Ali Larijani was the philosopher-statesman. He read Heidegger, Mulla Sadra, and Kant. He studied European metaphysics in depth to dissect its limits, understanding the rationalist framework of the West a thousand times better than the West understands the theological foundations of Iran.

With a doctorate and a profound understanding of the phenomenology of the Old Continent, Larijani didn’t just study the enemy: in the 20 years leading up to this war, he dissected its cognitive “software.” He understood that its fatal weakness lay not in its arsenals, but in its mental architecture, now irremediably degraded to an instrumental, mechanistic nihilism devoid of any temporal horizon.

Epic Fury was the quintessence of this obsession. The number of missiles, the tonnage of bunker-busting bombs, the GDP, the GPS coordinates of a general. An engineering operation aimed at incinerating Iran’s visible surface, convinced that, once matter was destroyed, the nation’s spirit would surrender.
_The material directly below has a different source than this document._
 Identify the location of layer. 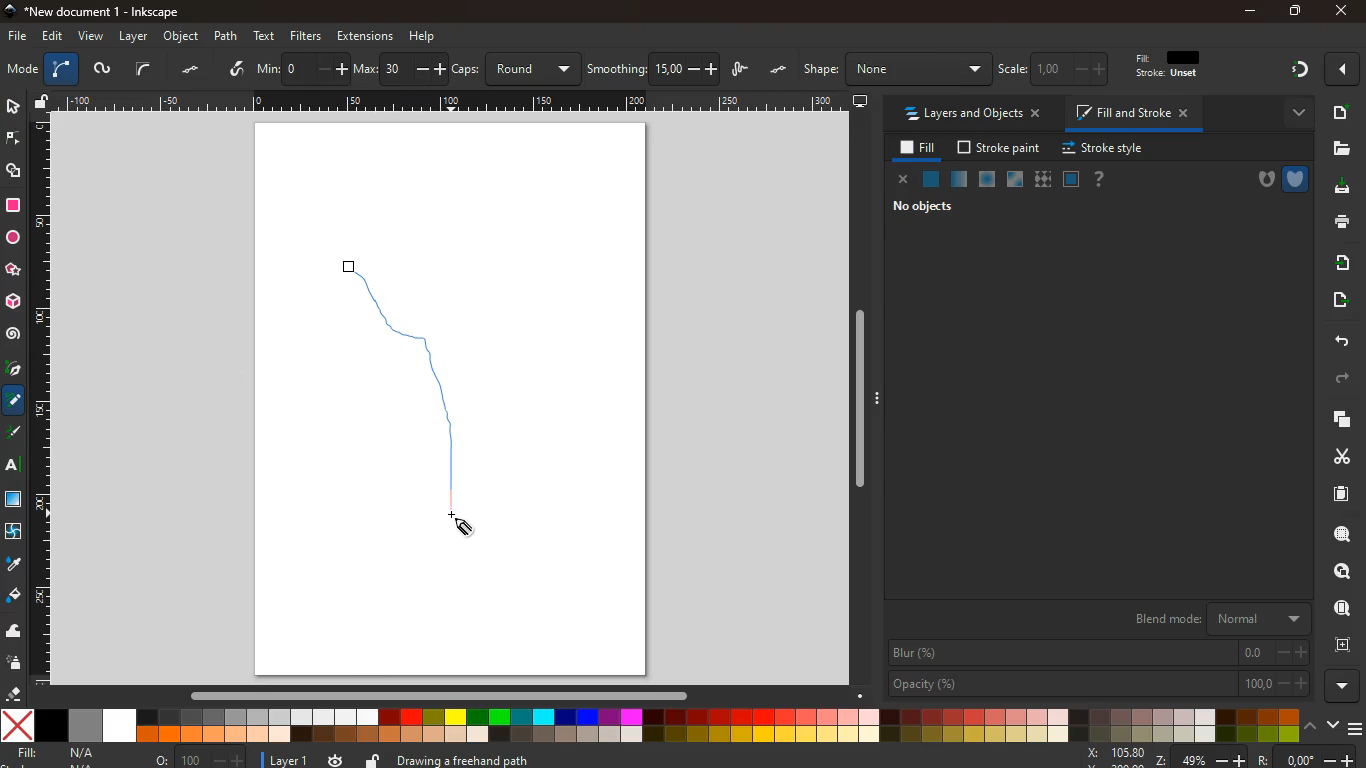
(280, 759).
Larijani, who focused his nonfiction writings exclusively on the relationship between mathematics, logic, and philosophy, knew full well that the enemy would react this way. He knew that Pentagon planners would mistake the destruction of buildings and the assassination of leaders for a military and conventional victory. So he allowed them to attack the state’s physical manifestations (infrastructure, banks, commanders), portraying the true essence of Iranian power—namely, the revolutionary spirit, the Pasdaran network, the paradigm of martyrdom—in a subterranean, elusive dimension.

While Donald Trump proclaimed victory on Day 1, Larijani had already transformed his nation into a swarm of Shahed-136s by imposing a suicidal and inexorable equation: for every single explosion that ripped through Tehran, a counterattack of fire surgically rained down on the Gulf’s sensitive infrastructure. The pain absorbed by the Islamic Republic was instantly monetized into structural damage against the West.
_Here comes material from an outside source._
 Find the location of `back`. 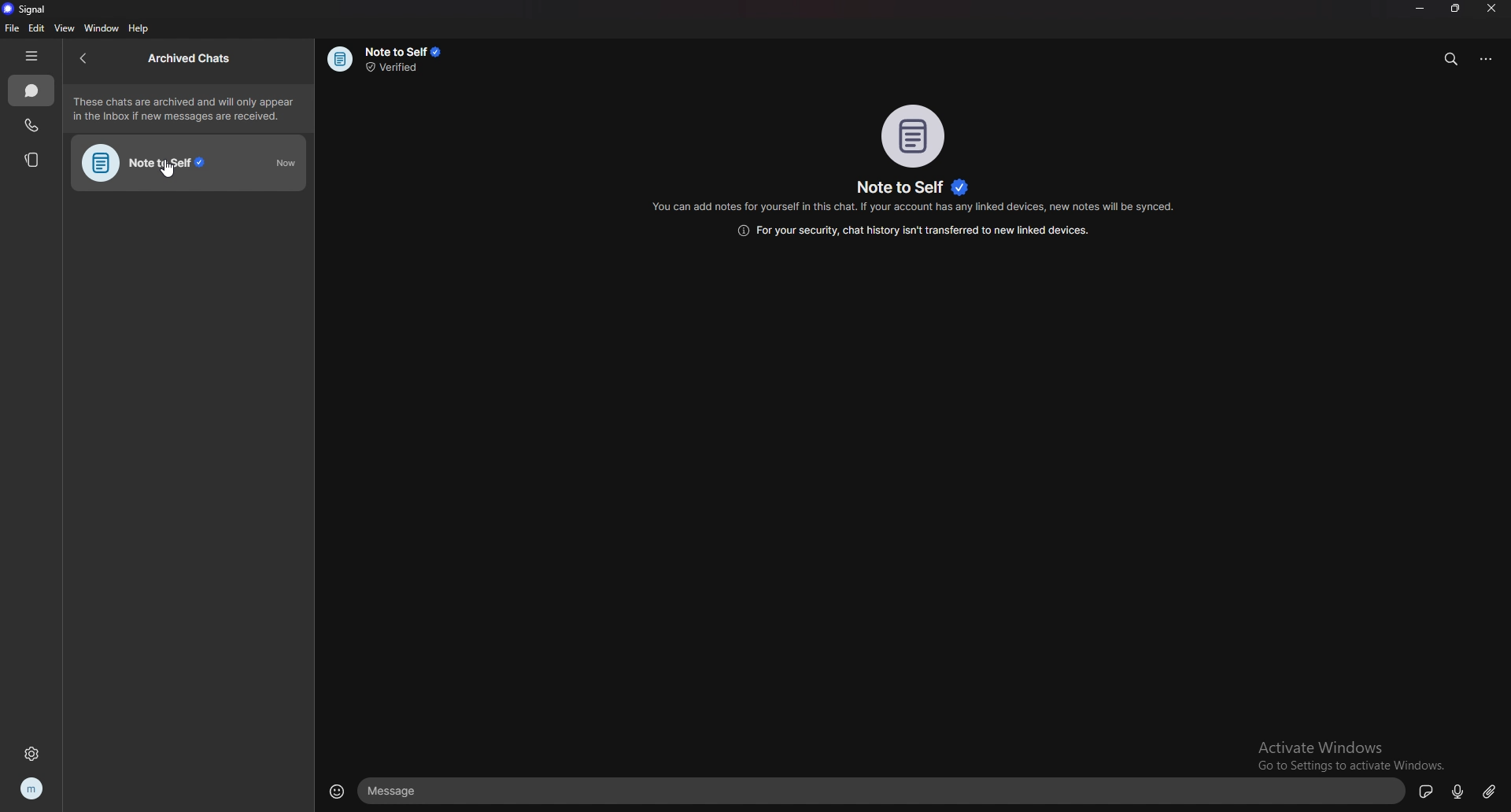

back is located at coordinates (84, 58).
And it is precisely in this brutal and surgical “monetization” of pain that Larijani triggered the second philosophical pillar. Studying the evolution of Western thought from Hobbes to Anglo-Saxon utilitarianism, he had long ago identified the Achilles heel of liquid modernity: the obsession with cost-benefit calculations. Larijani understood that the civilization of profit, founded on the fetish of dividends and the stock market, is ontologically incapable of sustaining a financially loseable war. Hitting the glass safes of the Gulf meant hitting the very dogma on which the Empire is based: convenience.

To definitively shatter this fragile utilitarian framework, all that remained was to introduce the final variable into the equation, the supreme weapon the West has ceased to master: time. Having made war an intolerable financial drain, Larijani has forced the Epstein coalition to contend with a chronology alien to it. For Washington, time is money, it is the shortsightedness of the electoral deadline, it is the performance anxiety of the midterms; for the millennia-old Persian civilization, time is waiting, patience, respite.

By extending the conflict beyond belief and transforming the American Blitzkrieg into an inexhaustible quagmire, Larijani has short-circuited Atlantic “practical reason.” In this definitive ontological checkmate, the epitaph of the entire Western strategic doctrine of the last quarter century is consummated: the religion of preventive war.